Tradition has recorded, among other instances of this nobleman's pecuniary bounty, that he, at one time, gave Shakspeare a thousand pounds, in order to complete a purchase, a sum which in these days would be equal in value to more than five times its original amount. This may be, and probably is, an exaggeration; but that it has been founded on the well-known liberality of Lord Southampton to Shakspeare; on a certain knowledge that donations had passed from the peer to the poet, there can be little doubt. It had become the custom of the age to reward dedication by pecuniary bounty, and that Lord Southampton was diffusively and peculiarly generous in this mode of remuneration, we have the express testimony of Florio, who, dedicating his "World of Words" to this nobleman in 1598, says: -"In truth, I acknowledge an entire debt, not only of my best knowledge, but of all; yea, of more than I know, or can to your bounteous lordship, in whose pay and patronage I have lived some years; to whom I owe and vowe the years I have to live. But, as to me, and many more, the glorious and gracious sunshine of your honour hath infused light and life." Here, if we except the direct confession relative to "pay," the language is similar to, and not more emphatically expressive of gratitude than was Shakspeare's; and that, under the phrase "many more," Florio meant to include our poet, we may, without scruple, infer. To an actor, to a rising dramatic writer, to one who had placed the first fruits of his genius under his protection, and who was still contending with the difficulties incident to his situation, the taste, the generosity, and the feeling of Lord Southampton would naturally be attracted; and the donation which, in all probability, followed the dedication of Venus and Adonis, we have reason, from the voice of tradition, to conclude, was succeeded by many, and still more important, proofs of His Lordship's favour.

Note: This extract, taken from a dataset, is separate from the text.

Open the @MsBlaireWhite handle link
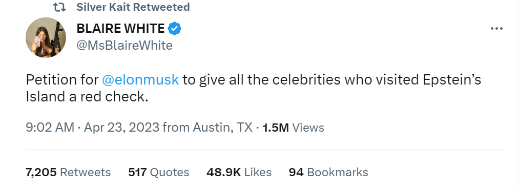 124,46
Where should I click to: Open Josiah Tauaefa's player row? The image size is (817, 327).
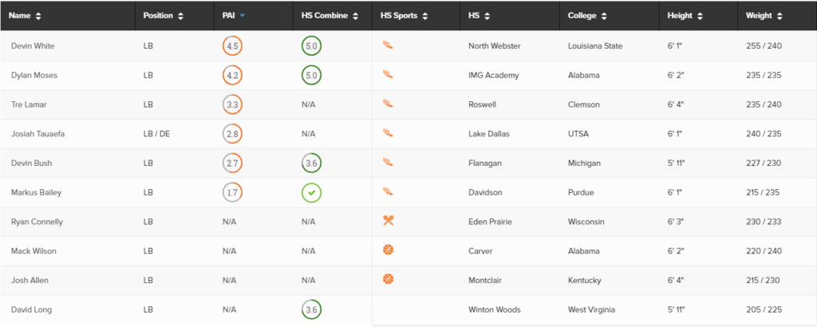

In 1597, when Lord Essex was appointed General of the forces destined to act against the Azores, Southampton, at the age of twenty-four, gallantly came forward as a volunteer, on board the Garland, one of Her Majesty's best ships,—an offer which was soon followed by a commission from Essex to command her. An opportunity speedily occurred for the display of his courage; in an engagement with the Spanish fleet, he pursued and sunk one of the enemy's largest men of war, and was wounded in the arm during the conflict. Sir William Monson, one of the Admirals of the expedition, tells us, that the Earl lost time in this chase, which might have been better employed; but his friend Essex appears to have ` considered his conduct in a different light, and conferred upon him, during his voyage, the honour of knighthood.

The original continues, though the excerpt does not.